• _Requirement_:
Transcribe exactly the lines that fall between the one holding "Task: Click the green gross legend swatch" and the one holding "Open the Weblication", inclusive, from the entries below.

• _Provided data_:
————

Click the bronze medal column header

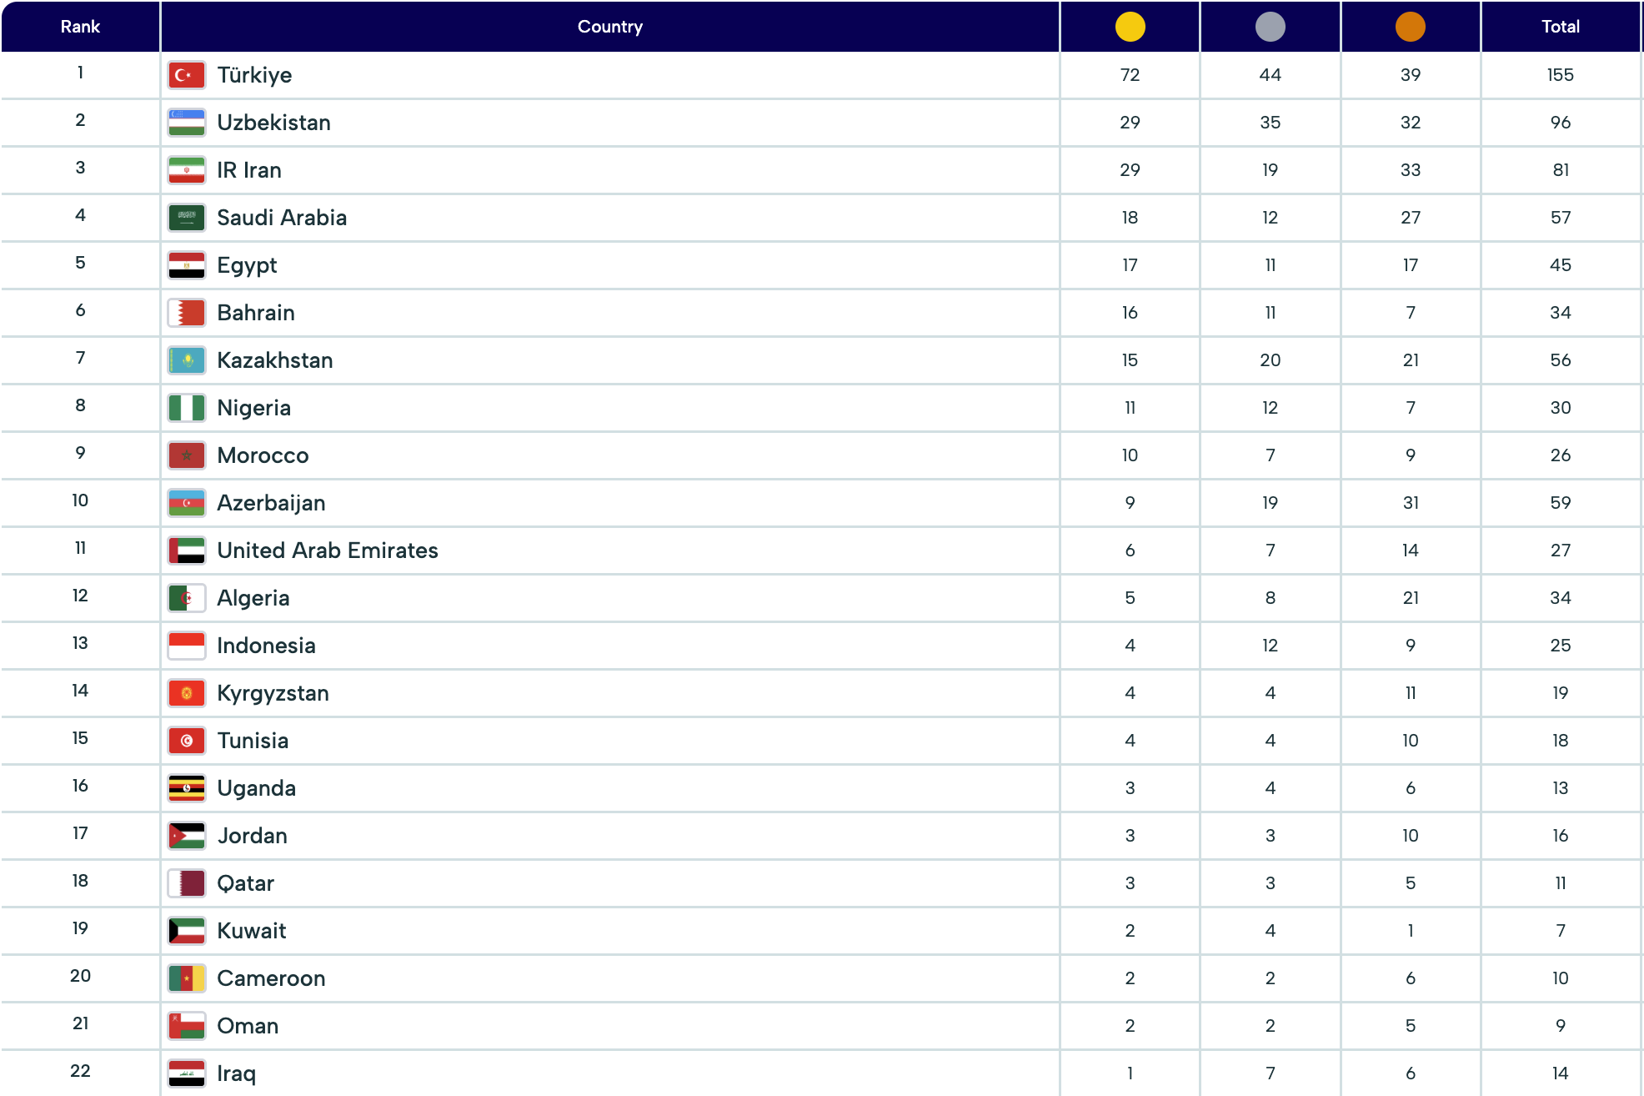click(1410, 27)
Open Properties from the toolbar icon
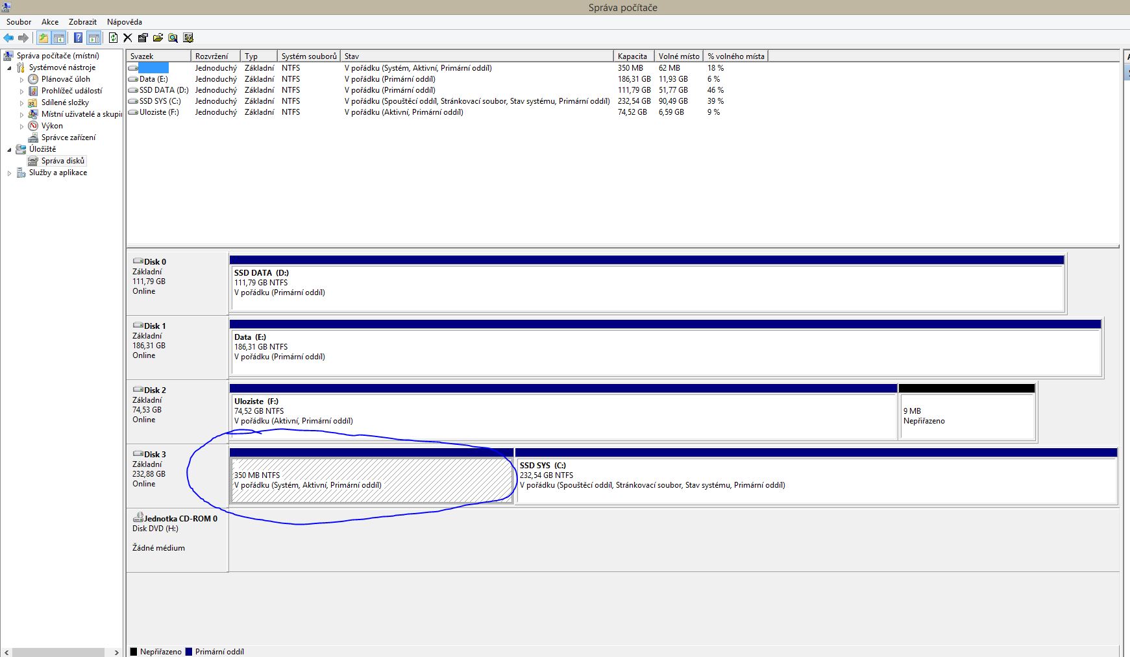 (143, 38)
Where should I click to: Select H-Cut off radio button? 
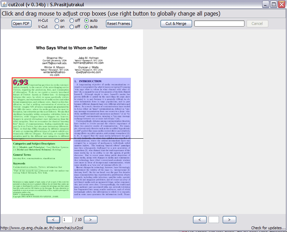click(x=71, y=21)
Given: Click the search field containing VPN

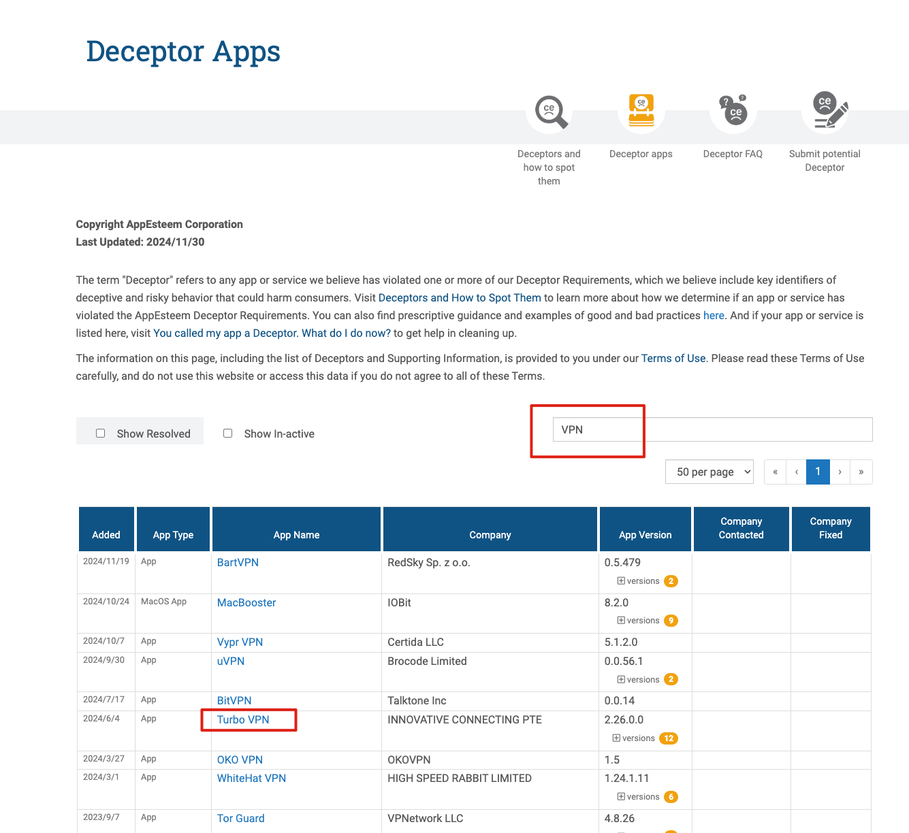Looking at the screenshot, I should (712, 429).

————

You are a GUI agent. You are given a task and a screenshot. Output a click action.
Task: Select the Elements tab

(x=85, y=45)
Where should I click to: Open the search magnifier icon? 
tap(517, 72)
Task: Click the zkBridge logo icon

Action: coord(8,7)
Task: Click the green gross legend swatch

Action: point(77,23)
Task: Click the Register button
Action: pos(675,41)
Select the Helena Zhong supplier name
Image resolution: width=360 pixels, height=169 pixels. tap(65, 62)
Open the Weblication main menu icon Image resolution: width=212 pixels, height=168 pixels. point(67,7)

————

• _Result of this exercise_:
Task: Click the green gross legend swatch

Action: point(77,23)
Task: Click the Register button
Action: pos(675,41)
Select the Helena Zhong supplier name
Image resolution: width=360 pixels, height=169 pixels. tap(65, 62)
Open the Weblication main menu icon Image resolution: width=212 pixels, height=168 pixels. point(67,7)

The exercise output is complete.